Proceskosten en griffierecht
8.1. Het Hof acht termen aanwezig de Inspecteur te veroordelen in de door belanghebbende gemaakte proceskosten, waarbij het Hof, gelet op de inhoud van de desbetreffende dossiers, de onderhavige zaak en de zaak met het nummer BK-1100263 aanmerkt als met elkaar samenhangende zaken in de zin van artikel 3 van het Besluit proceskosten bestuursrecht. Het Hof stelt deze kosten, op de voet van artikel 8:75 van de Algemene wet bestuursrecht in verbinding met het vorengenoemde Besluit en de daarbij behorende bijlage, voor de vorenbedoelde zaken tezamen vast op € 2.403,50 wegens beroepsmatig verleende rechtsbijstand voor de rechtbank (1 punt voor het beroepschrift, 0,5 punt voor de conclusie van repliek en 1 punt voor het verschijnen ter zitting) à € 437 x 1 (gewicht van de zaak) en voor het Hof (1 punt voor het beroepschrift en 1 punt voor het verschijnen ter zitting) à € 437 x 1,5 (gewicht van de zaak)), waarvan te dezen 1/2e deel, derhalve € 1.201,75 in aanmerking wordt genomen.
8.2. Het Hof ziet geen aanleiding voor een proceskostenveroordeling voor de bezwaarfase, omdat daartoe niet overeenkomstig artikel 7.15, tweede lid, van de Awb is verzocht.

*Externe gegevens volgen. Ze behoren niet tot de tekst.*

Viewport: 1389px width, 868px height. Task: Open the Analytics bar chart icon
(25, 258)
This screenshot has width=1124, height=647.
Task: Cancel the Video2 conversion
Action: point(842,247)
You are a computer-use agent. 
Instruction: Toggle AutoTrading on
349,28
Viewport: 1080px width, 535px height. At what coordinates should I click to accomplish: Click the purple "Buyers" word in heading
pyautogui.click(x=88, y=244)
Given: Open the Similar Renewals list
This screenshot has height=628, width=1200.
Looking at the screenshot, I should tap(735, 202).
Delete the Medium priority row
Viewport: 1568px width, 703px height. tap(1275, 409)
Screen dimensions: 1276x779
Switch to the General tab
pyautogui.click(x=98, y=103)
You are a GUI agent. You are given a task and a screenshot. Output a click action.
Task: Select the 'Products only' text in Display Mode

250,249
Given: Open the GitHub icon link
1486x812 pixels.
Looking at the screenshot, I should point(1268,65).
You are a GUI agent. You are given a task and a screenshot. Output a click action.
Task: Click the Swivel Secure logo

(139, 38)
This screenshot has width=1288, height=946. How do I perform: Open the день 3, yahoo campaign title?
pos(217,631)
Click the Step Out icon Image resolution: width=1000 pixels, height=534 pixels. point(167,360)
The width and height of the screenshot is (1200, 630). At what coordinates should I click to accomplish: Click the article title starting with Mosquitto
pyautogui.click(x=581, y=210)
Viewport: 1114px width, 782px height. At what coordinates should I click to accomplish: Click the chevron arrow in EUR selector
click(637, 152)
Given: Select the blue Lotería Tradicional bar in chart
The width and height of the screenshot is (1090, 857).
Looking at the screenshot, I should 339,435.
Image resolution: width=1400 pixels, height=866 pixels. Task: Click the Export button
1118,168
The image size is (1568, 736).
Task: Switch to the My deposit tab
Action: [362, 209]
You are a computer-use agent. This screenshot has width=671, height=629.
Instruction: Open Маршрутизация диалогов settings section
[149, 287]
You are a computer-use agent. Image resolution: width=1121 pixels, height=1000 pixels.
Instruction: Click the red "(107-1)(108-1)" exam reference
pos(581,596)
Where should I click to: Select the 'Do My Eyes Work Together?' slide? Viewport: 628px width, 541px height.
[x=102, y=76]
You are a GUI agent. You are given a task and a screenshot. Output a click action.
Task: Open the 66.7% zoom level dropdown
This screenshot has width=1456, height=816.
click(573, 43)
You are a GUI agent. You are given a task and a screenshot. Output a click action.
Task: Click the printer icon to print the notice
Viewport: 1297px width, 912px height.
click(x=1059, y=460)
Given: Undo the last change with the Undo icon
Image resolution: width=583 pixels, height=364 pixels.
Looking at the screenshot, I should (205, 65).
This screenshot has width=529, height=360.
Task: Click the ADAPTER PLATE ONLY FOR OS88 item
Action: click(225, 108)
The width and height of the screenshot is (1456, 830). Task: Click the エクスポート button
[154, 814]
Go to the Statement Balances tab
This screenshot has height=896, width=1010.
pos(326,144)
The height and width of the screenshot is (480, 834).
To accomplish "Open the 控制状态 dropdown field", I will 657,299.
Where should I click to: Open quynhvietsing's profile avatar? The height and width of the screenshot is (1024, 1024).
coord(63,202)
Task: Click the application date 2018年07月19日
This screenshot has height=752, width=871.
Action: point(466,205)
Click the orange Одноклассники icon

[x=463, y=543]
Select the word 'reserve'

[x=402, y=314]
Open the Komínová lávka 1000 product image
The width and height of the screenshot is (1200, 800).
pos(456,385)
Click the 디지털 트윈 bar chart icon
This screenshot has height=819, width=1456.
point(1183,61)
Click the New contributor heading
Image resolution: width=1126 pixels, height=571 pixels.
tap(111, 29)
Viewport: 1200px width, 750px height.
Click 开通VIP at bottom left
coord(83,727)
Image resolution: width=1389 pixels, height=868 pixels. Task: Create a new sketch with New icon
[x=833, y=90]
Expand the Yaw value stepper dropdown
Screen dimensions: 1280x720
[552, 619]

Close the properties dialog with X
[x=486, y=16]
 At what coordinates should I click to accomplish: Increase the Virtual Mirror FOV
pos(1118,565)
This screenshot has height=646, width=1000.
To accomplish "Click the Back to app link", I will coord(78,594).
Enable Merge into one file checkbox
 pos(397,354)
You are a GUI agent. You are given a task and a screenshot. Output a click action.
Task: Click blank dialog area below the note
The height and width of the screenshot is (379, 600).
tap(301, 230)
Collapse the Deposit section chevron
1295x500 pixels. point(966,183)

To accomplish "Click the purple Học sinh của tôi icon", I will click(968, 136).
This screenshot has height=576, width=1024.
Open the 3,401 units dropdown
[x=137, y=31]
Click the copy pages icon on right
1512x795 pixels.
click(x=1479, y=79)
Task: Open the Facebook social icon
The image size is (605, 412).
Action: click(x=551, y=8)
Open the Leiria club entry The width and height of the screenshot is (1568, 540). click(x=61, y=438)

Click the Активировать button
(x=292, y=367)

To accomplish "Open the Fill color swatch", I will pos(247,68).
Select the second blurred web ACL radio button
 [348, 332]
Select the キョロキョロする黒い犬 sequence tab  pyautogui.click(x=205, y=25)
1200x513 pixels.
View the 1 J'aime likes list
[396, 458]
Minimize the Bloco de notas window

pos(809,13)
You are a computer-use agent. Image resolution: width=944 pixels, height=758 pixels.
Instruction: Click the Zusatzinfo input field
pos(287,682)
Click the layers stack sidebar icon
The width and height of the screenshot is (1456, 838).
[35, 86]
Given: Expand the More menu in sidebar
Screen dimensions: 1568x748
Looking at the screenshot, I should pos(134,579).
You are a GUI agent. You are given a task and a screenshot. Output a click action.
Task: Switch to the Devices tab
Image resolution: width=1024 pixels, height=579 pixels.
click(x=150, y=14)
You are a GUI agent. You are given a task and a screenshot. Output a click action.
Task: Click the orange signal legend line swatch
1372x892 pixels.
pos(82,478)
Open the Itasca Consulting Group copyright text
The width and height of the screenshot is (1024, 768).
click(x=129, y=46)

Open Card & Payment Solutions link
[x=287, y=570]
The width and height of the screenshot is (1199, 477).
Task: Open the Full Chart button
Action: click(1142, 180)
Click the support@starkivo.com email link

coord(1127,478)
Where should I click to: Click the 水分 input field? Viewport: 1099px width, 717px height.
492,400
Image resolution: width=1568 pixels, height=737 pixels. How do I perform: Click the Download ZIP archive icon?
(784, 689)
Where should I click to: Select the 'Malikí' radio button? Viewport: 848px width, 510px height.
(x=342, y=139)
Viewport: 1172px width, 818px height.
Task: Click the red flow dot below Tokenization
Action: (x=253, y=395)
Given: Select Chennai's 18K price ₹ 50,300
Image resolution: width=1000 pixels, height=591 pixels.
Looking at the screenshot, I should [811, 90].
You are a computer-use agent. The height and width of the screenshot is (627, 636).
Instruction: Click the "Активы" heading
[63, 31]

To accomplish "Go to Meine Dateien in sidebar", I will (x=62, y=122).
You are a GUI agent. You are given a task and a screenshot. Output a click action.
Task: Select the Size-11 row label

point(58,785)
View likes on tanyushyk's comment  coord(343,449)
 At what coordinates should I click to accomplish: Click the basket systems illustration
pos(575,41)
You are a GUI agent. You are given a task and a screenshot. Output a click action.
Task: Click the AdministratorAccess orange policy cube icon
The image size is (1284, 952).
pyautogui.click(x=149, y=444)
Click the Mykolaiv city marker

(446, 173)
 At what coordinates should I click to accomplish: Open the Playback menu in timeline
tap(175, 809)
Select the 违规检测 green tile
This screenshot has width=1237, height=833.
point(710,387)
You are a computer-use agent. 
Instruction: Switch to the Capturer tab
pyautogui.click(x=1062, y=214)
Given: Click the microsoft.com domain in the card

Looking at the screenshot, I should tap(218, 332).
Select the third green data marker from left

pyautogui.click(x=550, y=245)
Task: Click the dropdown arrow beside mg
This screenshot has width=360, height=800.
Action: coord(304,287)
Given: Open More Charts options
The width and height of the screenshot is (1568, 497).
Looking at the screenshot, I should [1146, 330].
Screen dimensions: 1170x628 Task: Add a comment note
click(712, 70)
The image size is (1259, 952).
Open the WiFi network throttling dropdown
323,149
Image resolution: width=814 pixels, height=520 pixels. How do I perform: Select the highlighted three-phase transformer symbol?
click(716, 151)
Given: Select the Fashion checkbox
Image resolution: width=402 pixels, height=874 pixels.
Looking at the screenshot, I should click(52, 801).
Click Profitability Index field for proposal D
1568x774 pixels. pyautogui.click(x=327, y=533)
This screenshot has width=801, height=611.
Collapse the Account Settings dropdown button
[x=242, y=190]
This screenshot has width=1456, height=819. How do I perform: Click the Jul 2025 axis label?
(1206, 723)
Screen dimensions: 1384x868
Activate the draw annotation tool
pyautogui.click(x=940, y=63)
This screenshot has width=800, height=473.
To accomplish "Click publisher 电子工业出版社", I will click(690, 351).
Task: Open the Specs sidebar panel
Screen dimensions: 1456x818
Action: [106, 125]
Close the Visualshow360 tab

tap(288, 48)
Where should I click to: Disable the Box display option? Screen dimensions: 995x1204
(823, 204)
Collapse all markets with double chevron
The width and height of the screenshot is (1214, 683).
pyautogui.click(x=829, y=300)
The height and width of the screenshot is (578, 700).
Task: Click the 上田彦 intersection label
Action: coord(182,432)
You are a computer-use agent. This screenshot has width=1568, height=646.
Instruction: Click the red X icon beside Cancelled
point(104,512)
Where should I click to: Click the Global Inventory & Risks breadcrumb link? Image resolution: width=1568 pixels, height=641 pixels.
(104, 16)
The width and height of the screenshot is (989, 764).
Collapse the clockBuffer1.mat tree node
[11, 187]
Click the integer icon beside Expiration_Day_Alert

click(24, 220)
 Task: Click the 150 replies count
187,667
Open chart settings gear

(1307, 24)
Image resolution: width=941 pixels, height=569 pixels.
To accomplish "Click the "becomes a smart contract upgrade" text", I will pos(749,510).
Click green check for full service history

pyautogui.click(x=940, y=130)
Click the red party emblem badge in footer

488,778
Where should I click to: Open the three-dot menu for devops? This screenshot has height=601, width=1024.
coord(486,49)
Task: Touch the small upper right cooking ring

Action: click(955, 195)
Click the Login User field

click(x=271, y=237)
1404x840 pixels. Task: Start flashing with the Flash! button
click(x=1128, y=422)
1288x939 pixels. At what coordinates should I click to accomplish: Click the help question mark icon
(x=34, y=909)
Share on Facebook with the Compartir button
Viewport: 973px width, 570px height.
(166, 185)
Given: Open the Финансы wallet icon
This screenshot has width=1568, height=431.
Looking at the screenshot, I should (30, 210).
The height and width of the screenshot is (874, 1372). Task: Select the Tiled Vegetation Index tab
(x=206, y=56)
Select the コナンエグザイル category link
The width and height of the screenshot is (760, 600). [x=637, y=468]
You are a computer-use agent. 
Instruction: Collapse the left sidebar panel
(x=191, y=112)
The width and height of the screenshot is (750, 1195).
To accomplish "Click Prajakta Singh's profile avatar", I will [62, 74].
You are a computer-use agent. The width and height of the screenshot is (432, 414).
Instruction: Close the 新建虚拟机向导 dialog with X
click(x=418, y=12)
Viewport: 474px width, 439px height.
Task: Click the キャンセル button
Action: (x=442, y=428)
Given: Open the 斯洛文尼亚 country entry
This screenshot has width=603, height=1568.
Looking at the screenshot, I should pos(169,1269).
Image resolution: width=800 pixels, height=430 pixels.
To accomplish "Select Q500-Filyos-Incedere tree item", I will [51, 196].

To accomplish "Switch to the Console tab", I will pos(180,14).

8.3. Wel dient aan belanghebbende het voor de behandeling van de zaak in beroep en hoger beroep gestorte griffierecht van € 41 en € 112 te worden vergoed.
Beslissing
Het Gerechtshof:
- vernietigt de uitspraak van de rechtbank,
- vernietigt de uitspraak op bezwaar,
- vermindert de aanslag IB/PVV tot een berekend naar een belastbaar inkomen uit werk en woning van € 14.131,
- vermindert de aanslag inkomensafhankelijke bijdrage Zorgverzekeringswet tot een berekend naar een bijdrage-inkomen van € 15.201,
- veroordeelt de Inspecteur in de proceskosten aan de zijde van belanghebbende, vastgesteld op € 1.201,75 en
- gelast de Inspecteur aan belanghebbende een bedrag van € 153 aan griffierecht te vergoeden.
Deze uitspraak is vastgesteld door mrs. Chr.Th.P.M. Zandhuis, P.J.J. Vonk en H.A.J. Kroon, in tegenwoordigheid van de griffier drs. F. van Veen. De beslissing is op 3 april 2012 in het openbaar uitgesproken.
aangetekend aan
partijen verzonden:
Zowel de belanghebbende als het daartoe bevoegde bestuursorgaan kan binnen zes weken na de verzenddatum van deze uitspraak beroep in cassatie instellen bij de Hoge Raad der Nederlanden. Daarbij moet het volgende in acht worden genomen:
1. Bij het beroepschrift wordt een kopie van deze uitspraak gevoegd.
2. Het beroepschrift wordt ondertekend en bevat ten minste:
- de naam en het adres van de indiener;
- de dagtekening;
- de vermelding van de uitspraak waartegen het beroep in cassatie is gericht;
- de gronden van het beroep in cassatie.
Het beroepschrift moet worden gezonden aan de Hoge Raad der Nederlanden (belastingkamer), Postbus 20303, 2500 EH Den Haag.
De partij die beroep in cassatie instelt is griffierecht verschuldigd en zal daarover bericht ontvangen van de griffier van de Hoge Raad. In het cassatieberoepschrift kan worden verzocht de wederpartij te veroordelen in de proceskosten.